→ **EXTRACT PROVIDED**:
..........
However it is not only Likud that opposes a 2 State Solution. So too does the Israeli Labour Party. Its position of no withdrawal of the settlements means that there cannot be a Palestinian state. Of course it still hypocritically pretends that there can be a Palestinian state but what it is really talking about is a Bantustan or a series of Bantustans, the model that was first pioneered in Apartheid South Africa.
The reason why LFI and JLM parade their 'support' of a 2 State Solution (whilst opposing any criticism whatsoever of Israel's military occupation of the West Bank and Gaza) is because they know there will never be a 2 state solution. Any genuine supporter of such a solution would, as a precondition oppose the Military Occupation and demand the withdrawal of Israeli forces from the territory. They would oppose the military courts, the use of torture, administrative detention, the checkpoints and the theft of Palestinian land.
The JLM and LFI do none of these things.
As Uri Avnery explains, the Israeli Labour Party, which resembles a political corpse without a purpose, has elected a new leader, Avi Gabbay. He has barely been a member of the party for more than 5 minutes, having previously served in Benjamin Netanyahu’s cabinet.
..........
→ **STUDY MATERIAL**:
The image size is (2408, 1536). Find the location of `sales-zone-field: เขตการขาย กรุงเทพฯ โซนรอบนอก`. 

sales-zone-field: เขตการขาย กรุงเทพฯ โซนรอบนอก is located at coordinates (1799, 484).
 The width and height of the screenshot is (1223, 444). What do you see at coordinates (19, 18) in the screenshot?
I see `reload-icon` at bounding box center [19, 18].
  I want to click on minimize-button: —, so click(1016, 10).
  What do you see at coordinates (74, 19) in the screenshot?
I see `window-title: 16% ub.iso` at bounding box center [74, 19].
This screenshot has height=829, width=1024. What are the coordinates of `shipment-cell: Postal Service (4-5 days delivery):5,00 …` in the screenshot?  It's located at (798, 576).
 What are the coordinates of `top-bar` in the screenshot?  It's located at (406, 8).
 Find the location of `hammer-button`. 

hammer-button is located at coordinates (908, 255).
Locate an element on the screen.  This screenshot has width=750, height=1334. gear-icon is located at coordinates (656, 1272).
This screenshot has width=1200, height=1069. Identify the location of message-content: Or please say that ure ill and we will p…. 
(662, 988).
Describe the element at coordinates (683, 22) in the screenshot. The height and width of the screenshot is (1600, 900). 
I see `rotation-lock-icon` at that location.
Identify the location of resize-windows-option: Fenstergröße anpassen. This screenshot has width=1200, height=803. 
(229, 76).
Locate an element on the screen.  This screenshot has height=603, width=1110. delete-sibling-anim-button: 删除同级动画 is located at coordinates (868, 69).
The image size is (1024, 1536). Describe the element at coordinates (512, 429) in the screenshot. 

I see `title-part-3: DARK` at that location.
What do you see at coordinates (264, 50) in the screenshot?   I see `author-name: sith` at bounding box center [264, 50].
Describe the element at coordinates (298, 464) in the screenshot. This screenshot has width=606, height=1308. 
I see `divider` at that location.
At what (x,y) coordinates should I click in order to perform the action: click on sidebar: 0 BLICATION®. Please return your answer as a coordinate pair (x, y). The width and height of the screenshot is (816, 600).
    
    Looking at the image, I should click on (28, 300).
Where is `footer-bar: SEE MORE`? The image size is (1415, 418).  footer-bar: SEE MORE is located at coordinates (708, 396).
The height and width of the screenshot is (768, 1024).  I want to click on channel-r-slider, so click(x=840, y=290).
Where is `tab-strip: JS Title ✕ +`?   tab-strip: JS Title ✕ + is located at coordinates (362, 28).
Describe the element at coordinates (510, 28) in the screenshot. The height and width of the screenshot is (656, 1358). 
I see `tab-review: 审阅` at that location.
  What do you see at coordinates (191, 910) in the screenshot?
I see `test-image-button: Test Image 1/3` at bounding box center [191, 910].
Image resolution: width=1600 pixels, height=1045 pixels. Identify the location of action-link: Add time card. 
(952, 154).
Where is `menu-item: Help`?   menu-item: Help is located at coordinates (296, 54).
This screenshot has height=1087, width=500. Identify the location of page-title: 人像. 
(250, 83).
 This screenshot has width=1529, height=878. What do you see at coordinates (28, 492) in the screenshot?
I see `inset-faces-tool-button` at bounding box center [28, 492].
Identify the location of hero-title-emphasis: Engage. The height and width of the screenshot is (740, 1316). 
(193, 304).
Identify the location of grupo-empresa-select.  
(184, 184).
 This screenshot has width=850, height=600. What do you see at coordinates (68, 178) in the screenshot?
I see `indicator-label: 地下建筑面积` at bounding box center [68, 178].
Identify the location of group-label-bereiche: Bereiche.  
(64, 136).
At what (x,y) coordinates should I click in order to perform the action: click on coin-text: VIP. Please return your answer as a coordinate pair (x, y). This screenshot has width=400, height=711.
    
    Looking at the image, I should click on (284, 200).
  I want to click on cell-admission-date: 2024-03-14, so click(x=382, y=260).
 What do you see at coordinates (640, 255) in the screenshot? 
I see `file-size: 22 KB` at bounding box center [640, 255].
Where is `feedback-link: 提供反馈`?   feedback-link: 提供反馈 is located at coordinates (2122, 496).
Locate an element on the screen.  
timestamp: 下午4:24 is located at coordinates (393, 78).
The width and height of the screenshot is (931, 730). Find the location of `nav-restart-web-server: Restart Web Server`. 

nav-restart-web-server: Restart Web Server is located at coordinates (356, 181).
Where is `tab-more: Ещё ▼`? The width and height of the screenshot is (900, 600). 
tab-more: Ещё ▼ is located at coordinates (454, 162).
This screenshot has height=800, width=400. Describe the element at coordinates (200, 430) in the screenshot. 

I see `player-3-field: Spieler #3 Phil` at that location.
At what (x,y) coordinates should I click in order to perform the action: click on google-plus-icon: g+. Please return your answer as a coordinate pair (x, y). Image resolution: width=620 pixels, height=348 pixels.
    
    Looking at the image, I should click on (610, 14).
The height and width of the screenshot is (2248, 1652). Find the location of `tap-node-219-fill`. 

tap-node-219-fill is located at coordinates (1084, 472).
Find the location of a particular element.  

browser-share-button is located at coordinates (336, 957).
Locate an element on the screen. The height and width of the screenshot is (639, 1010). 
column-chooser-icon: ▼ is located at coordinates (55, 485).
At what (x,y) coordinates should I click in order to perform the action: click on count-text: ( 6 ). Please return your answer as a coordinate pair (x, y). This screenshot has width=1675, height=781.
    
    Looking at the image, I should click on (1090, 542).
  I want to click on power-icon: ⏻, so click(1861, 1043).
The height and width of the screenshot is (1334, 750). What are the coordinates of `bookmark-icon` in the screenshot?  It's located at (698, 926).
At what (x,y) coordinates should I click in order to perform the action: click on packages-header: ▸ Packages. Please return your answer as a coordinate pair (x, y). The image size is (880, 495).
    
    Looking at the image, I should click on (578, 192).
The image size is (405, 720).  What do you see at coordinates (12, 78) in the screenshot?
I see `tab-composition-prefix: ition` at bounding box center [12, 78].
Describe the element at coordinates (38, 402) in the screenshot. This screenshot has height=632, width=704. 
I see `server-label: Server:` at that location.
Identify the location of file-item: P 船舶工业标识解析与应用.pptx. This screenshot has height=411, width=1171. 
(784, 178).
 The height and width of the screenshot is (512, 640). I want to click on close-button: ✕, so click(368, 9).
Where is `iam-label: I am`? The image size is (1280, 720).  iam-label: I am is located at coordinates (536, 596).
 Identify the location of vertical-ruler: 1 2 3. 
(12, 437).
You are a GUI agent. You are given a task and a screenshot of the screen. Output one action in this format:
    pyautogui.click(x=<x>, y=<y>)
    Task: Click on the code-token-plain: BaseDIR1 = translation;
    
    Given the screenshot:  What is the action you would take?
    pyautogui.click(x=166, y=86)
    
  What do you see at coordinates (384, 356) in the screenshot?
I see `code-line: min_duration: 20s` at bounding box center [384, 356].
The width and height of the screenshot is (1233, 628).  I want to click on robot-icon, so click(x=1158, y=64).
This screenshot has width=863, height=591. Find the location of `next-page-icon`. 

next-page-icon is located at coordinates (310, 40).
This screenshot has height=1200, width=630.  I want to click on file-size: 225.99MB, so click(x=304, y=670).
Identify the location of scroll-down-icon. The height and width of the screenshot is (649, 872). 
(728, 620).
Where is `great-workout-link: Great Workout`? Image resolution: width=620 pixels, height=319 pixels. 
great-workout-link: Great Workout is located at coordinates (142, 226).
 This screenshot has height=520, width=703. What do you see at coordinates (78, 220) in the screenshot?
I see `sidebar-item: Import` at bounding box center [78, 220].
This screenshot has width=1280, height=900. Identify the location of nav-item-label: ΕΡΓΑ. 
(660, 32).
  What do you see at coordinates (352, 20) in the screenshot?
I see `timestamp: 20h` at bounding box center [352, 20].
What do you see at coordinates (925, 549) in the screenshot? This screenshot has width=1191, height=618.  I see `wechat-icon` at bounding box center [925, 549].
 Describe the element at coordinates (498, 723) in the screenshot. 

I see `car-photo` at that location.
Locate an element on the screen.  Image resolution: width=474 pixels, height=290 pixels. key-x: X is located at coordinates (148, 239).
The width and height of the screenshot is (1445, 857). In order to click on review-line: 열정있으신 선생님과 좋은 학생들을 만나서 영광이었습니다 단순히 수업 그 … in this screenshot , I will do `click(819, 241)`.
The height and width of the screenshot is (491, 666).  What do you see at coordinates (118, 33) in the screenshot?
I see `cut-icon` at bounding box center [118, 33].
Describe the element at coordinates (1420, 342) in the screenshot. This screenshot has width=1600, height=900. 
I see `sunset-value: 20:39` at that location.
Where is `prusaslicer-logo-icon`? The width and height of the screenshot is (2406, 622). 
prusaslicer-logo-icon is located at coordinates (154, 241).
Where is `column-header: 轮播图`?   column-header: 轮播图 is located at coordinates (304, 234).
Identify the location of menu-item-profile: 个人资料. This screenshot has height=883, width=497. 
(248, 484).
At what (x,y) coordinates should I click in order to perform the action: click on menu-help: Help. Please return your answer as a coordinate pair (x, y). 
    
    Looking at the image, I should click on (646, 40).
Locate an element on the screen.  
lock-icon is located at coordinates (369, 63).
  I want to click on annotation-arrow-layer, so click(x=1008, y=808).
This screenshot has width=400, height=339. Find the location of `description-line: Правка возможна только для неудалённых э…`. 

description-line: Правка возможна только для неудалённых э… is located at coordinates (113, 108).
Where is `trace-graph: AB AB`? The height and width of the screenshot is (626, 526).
..........
→ **WORK REQUEST A**: Decide whether each statement below agrees with the passage on the two-state solution, answering yes or no and quoting the words of the passage that settle it. (i) The Israeli Labour Party is said to oppose a two-state solution. (ii) JLM and LFI are said to oppose the military courts and the checkpoints. (iii) Avi Gabbay is described as a long-standing member of the Israeli Labour Party.
→ **WORK REQUEST B**: Write the next paragraph of the passage on the two-state solution, picking up after its final sentence.

→ **ANSWER BOX A**:
(i) Yes: "So too does the Israeli Labour Party."
(ii) No: "The JLM and LFI do none of these things."
(iii) No: "He has barely been a member of the party for more than 5 minutes"

→ **ANSWER BOX B**:
The ILP have reached for someone on the Right in the hope of fooling Israel’s electorate that the Israeli Labour Party too is on the Right.
Logically there really is no reason for the ILP to have to convince anyone it is not on the Left. It was the original party of government in Israel for 30 years. It waged 3 wars and launched numerous attacks on its neighbours. For most of its time in government Israel’s Arabs were under military rule. It developed the nuclear bomb, expelled the Palestinian refugees and formed the alliance with the United States. It developed all the structures of Zionist Apartheid that we see today. However even the word ‘Labour’ is likely to put people off in a state where even the word ‘leftist’ is a term of abuse.
The problem for the ILP was in bringing in the Arab Jews to form a Jewish working class and then treating them like dirt. The ILP was a party of the Ashkenazi Jews and after a time these poor whites decided to vote, in 1977, for Menachem Begin of Likud. With just two interruptions, the history of Israeli governments since then has been a history of the rule of Likud in alliance mainly with far-Right and religious parties (Shimon Peres was a rotating Prime Minister in 1984).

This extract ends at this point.